HPV: Answering Your FAQ’s On The Most Common STD

The human papillomavirus (aka HPV) is more or less everywhere, statistically speaking. It’s estimated that 75 to 80 percent of all sexually active adults will have some form of HPV in their lifetime. Some will develop genital warts, while in others, the virus will lead to a life-threatening disease: Nearly 12,000 new cases of HPV-related cervical cancers are diagnosed in the U.S. every year, according to the Centers for Disease Control and Prevention. The crazy thing? Since there are so many different strains, some of which are asymptomatic, many women don’t even know they’ve got it.

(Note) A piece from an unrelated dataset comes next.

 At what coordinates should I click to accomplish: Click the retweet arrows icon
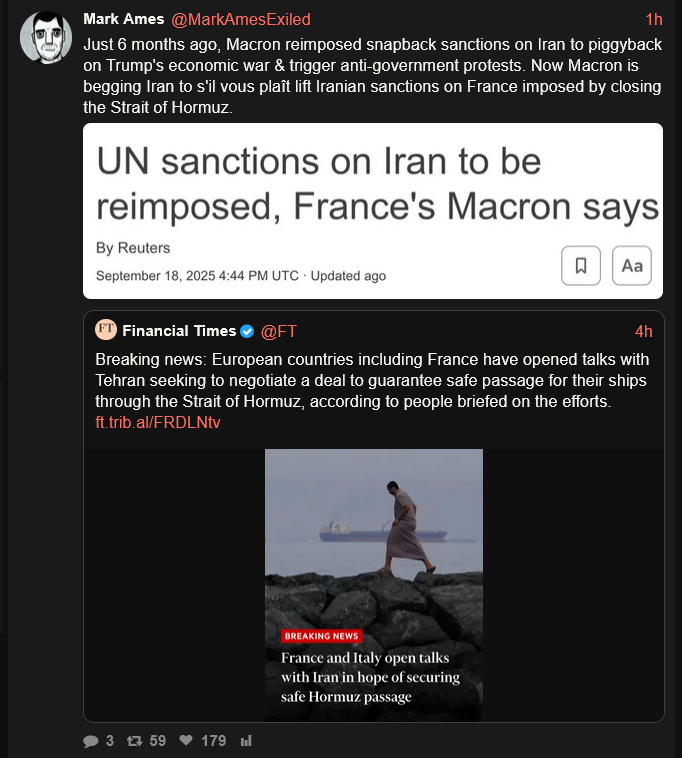pyautogui.click(x=134, y=741)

“HPV is a skin-to-skin contact infection,” says Diane Harper, M.D., professor at the University of Missouri-Kansas City School of Medicine and a lead researcher of HPV and cervical cancer prevention and treatment. Translation: Condoms can’t shield you from HPV because the virus could be lingering on skin outside of the condom. “There are over 100 types of HPV that invade the human skin, and 40 types invade the soft, wet, mucosa in the mouth, anal, and genital area,” says Harper.
It’s those 40 that have been linked to cervical cancer. “HPV-16 causes the greatest number of cancers,” says Harper. “About 90 percent of the time, HPV infections disappear within two years and never cause any ill effect. Five percent of the time, the HPV infections will turn into a cancer precursor, and about half of those cancer precursors will develop into cancer.”

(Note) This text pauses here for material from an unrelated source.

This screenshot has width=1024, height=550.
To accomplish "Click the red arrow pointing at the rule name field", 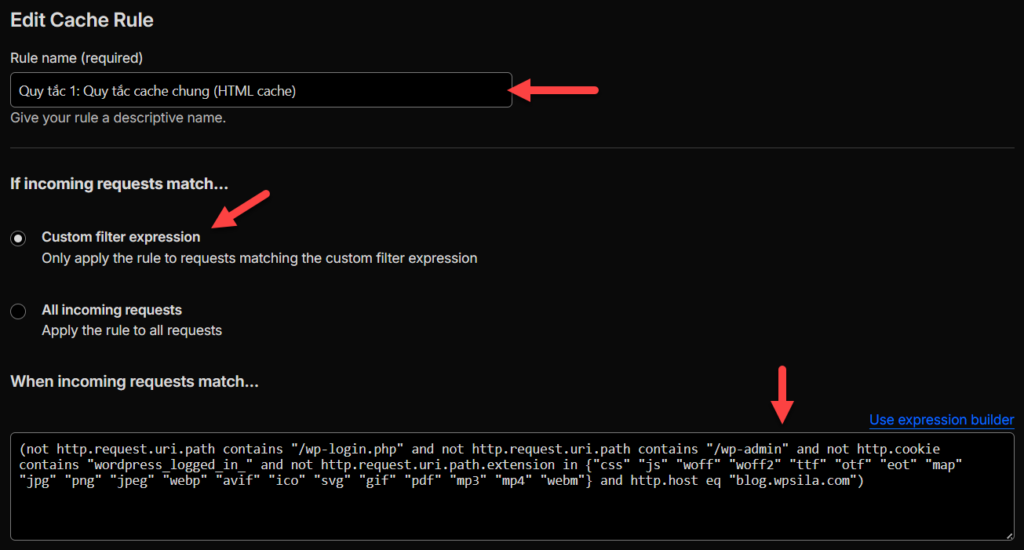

All the more reason to stay HPV-free, right? Schedule an annual ob/gyn exam to get a Pap test, which will screen for cellular changes that, left untreated, could lead to cervical cancer. Your doctor can also do a visual check on the outside of your lady bits for any signs of tiny, skin-colored, wart-like growths; if any are found, they can be treated.
But, cautions Harper, know that a Pap is not a flawless method: “Pap screening programs are very effective but not perfect at early detection for early treatment,” she says. What’s even more frustrating is that once you have HPV (whatever the form) there’s no pill to pop or shot to get rid of it. “No anti-viral exists for it to date,” says Harper. “There is no treatment for HPV infections — the only treatment is for cells already infected with HPV that have changed into a cancer precursor or a cancer.” What that means: surgical removal to cut out the HPV-ridden growths either on the outside, or inside of your body.
The good news: There are two vaccines, Gardasil and Cervarix, which pretty much ward off the most common strains. "Both vaccines protect against some types of HPV that cause cancer and some types that cause genital warts," says Harper, who helped develop both vaccines. "Cervarix provides better protection against cancer-causing types and Gardasil provides better protection against genital warts. But they both only protect against a limited number of HPV types, not all the types that cause cervical cancers.”
The ideal candidate for these is anyone not yet diagnosed with any strain of HPV. But, even if you have one strain, if you get the shot anyway, it could prevent you from getting other strains of HPV you haven’t yet encountered. It’s not a one time shot, though. “It is unknown how long they last, although Cervarix lasts at least nine years, and Gardasil about five years,” Harper says. Talk to your doc to see if you should opt for it. Be aware that unless you are under the age of 26, many insurance companies won’t cover it, so you’ll have to pay around $130 a pop — and it requires a sequence of three shots total.
So, while we know we don't really need to tell you this, we think it bears repeating: Be smart when it comes to practicing safe sex and get regular exams to check up on it — because you are truly the only advocate when it comes to your health.